Александр Иванович чувствовал трепетание в сердце; и – ужас; при словах «как вам не стыдно» он слышал, как яркий румянец заливал его щеки; явная угроза в словах страшного собеседника притаилась губительно; Александр Иванович невольно заерзал на стуле, припоминая какую-то им не совершенную вовсе вину.
Странно: он не осмелился переспрашивать, что значит скрытая в тоне особы угроза и что значит по его адресу «стыдно». «Стыдно» это он так-таки проглотил.
– «Что же мне передать Аблеухову относительно провокаторской этой записки?»
Тут лобные кости приблизились к его лбу:
– «Какой такой провокаторской? Не провокаторской вовсе… Должен вас охладить. Письмо к Аблеухову написано мною самим».
Эта тирада произнеслась с достоинством, превозмогшим и гнев, и упрек, и обиду; с достоинством, превозмогшим себя и теперь снизошедшим до… уничижающей кротости.
– «Как? Письмо написано вами?»
– «И шло – через вас: помните?… Или забыли?»
Слово «забыли» особа произнесла с таким видом, как будто бы Александр Иванович все это прекрасно сам знал, но для чего-то прикидывался незнающим; вообще особа явно ему давала понять, что теперь она собирается с его притворством играть, как с мышкою кошка…
– «Помните: это письмо передал я вам, там – в трактирчике…»
– «Но я его передал, уверяю вас, не Аблеухову, а Варваре Евграфовне…»
– «Полноте, Александр Иванович, полноте, батенька: ну, чего нам, своим людям, хитрить: письмо нашло адресата… А остальное – увертки…»
– «И вы – автор письма?»
Сердце Александра Ивановича так трепетало, так билось, и казалось, что – выбьется; точно бык, замычало; и – побежало вперед.
А особа значительно стукнула по столу пальцем, сменяя свой вид равнодушия на гранитную твердость, особа вскричала:
– «Чт
– «Конечно…»
– «Извините меня, но я сказал бы, что изумление ваше граничит уже с откровенным притворством…»
Из-за вазы, оттуда, выставился черный профиль Шишнарфиева; Зоя Захаровна профилю зашептала, а профиль кивал головой; и потом уставился на Александра Ивановича. Но Александр Иванович ничего не видал. Он только воскликнул, кидаясь к особе:
– «Или я сошел с ума, или – вы!…»
Особа ему подмигнула:
– «Ну те-ка?»
Вид же ее говорил:
– «Э, э, э, батенька: давеча я видел, как ты посматривал… Думаешь, что со мной эдак можно?…»
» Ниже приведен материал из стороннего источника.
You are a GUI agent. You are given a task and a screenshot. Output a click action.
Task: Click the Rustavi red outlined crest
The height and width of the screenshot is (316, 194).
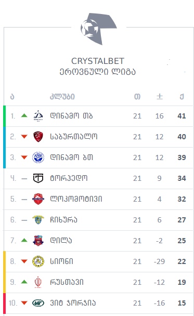pos(38,282)
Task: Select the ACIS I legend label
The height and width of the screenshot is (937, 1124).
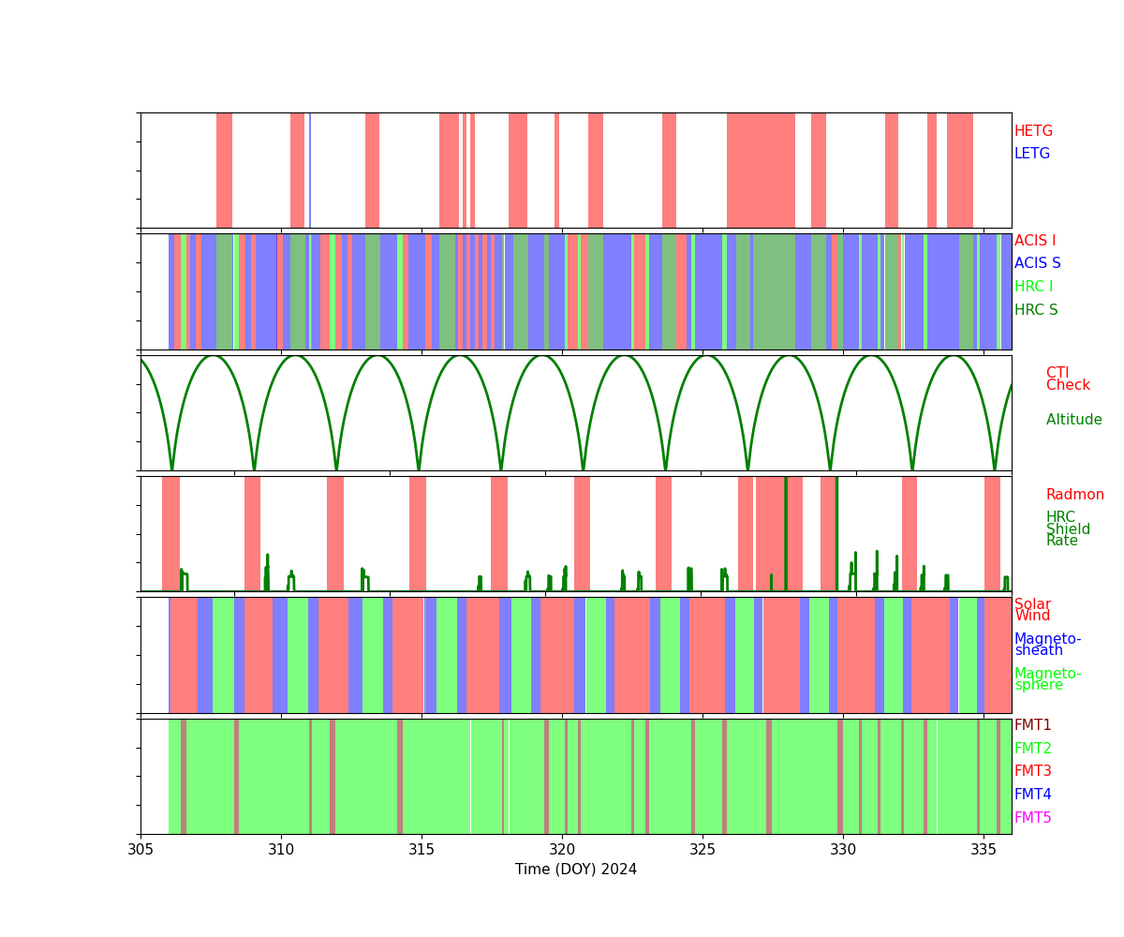Action: tap(1034, 241)
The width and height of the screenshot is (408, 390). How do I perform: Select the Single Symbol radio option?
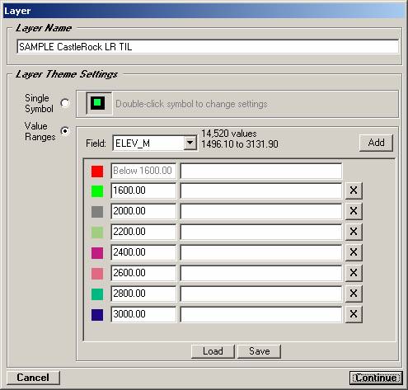(65, 103)
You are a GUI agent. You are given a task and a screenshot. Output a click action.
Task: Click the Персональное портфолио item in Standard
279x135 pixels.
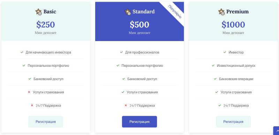[142, 65]
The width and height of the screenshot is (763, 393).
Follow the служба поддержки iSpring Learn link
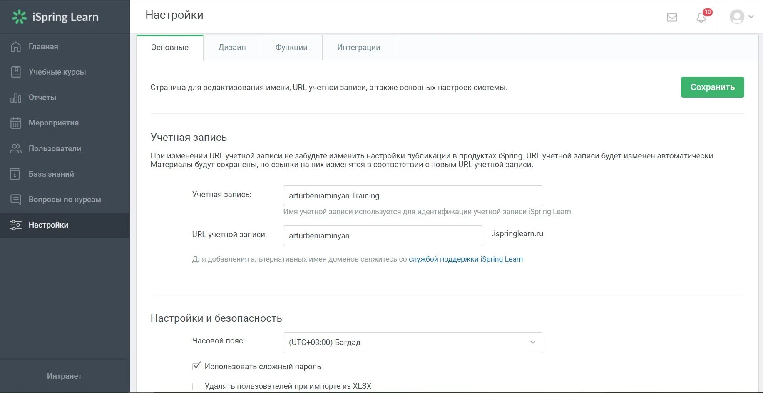click(465, 259)
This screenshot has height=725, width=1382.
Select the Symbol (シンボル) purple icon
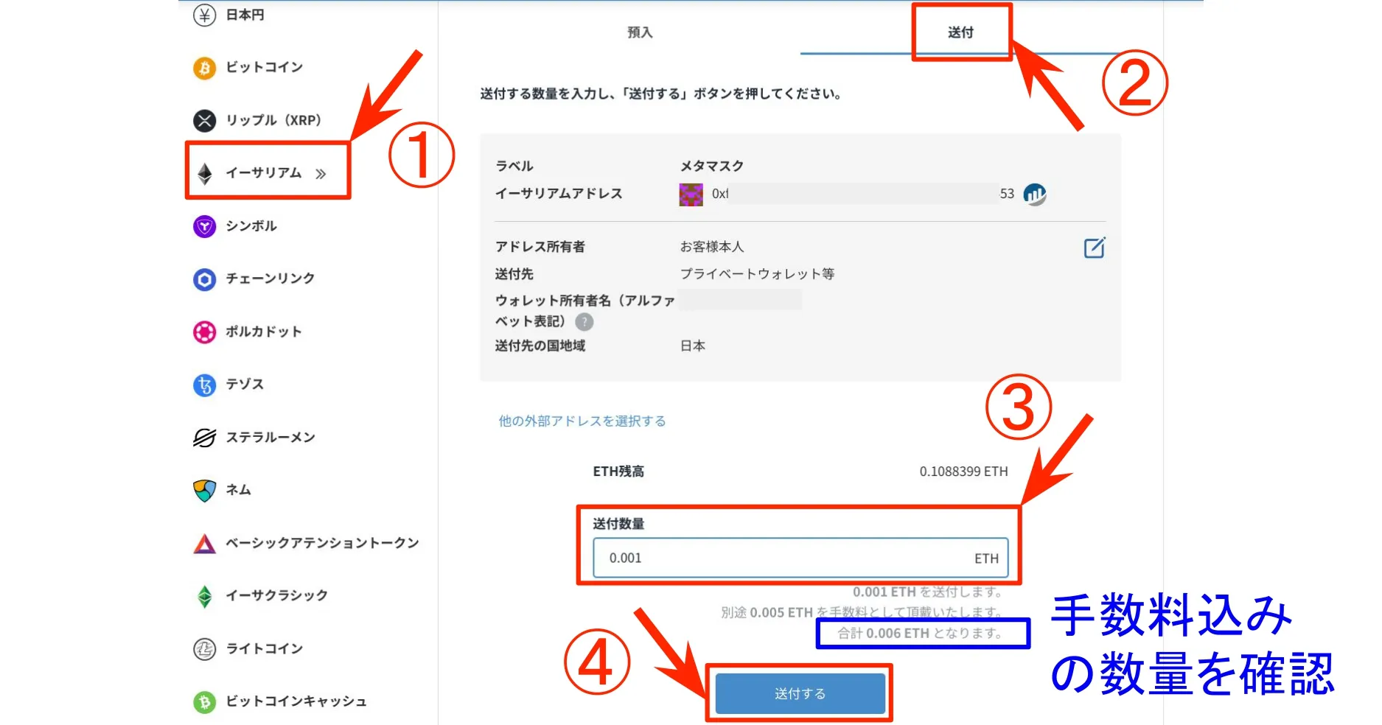[204, 226]
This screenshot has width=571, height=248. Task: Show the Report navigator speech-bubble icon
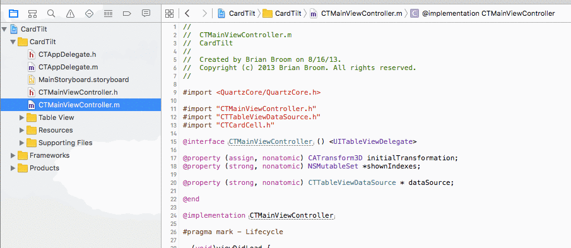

Нечто произошло: бодро, как-то весело даже, как-то даже с придурковатым задором особа прищелкнула языком, будто хотела воскликнуть:
– «Батенька, да подлость-то, право, с тобою – только с тобой: не со мной…»
Но она сказала лишь:
– «А?… А?…»
Потом, сделавши вид, что свой сардонический хохот она с трудом подавила, строго, внушительно, снисходительно положила особа свою тяжелую руку на плечо к Александру Ивановичу. Задумалась и прибавила:
– «Нехорошо… Очень, очень нехорошо…»
И то самое, странное, гнетущее и знакомое состояние охватило Александра Ивановича: состояние гибели пред куском темно-желтых обой, на которых – вот-вот – появится роковое. Александр Иванович тут почувствовал за собой незнаемую вину; посмотрел, и будто бы облако понависло над ним, окуривая его из того направления, где сидела особа, и выкуриваясь из особы.
А особа уставилась на него узколобою головой; все сидела и все повторяла:
– «Нехорошо…»
Наступило тягостное молчание.
– «Впрочем, конечно, соответствующих данных я все еще подожду; нельзя же без данных… А впрочем: обвинение – тяжкое; обвинение, скажу прямо вам, столь тяжко, что…» – тут особа вздохнула.
– «Но какие же данные?»
– «Вас лично пока не хочу я судить… Мы в партии действуем, как вы знаете, на основании фактов… А факты, а факты…»
– «Да какие же факты?»
– «Факты о вас собираются…»
Этого не хватало лишь!
Вставши с кресла, особа обрезала кончик гаванской сигары, двусмысленно замымыкала песенку; непроницаемо она замкнулась теперь в свое благодушие; прошагала в столовую, дружелюбно хватила Шишнарфиева по плечу.
Крикнула по направлению к кухне, откуда потягивало таким вкусным жаркоем.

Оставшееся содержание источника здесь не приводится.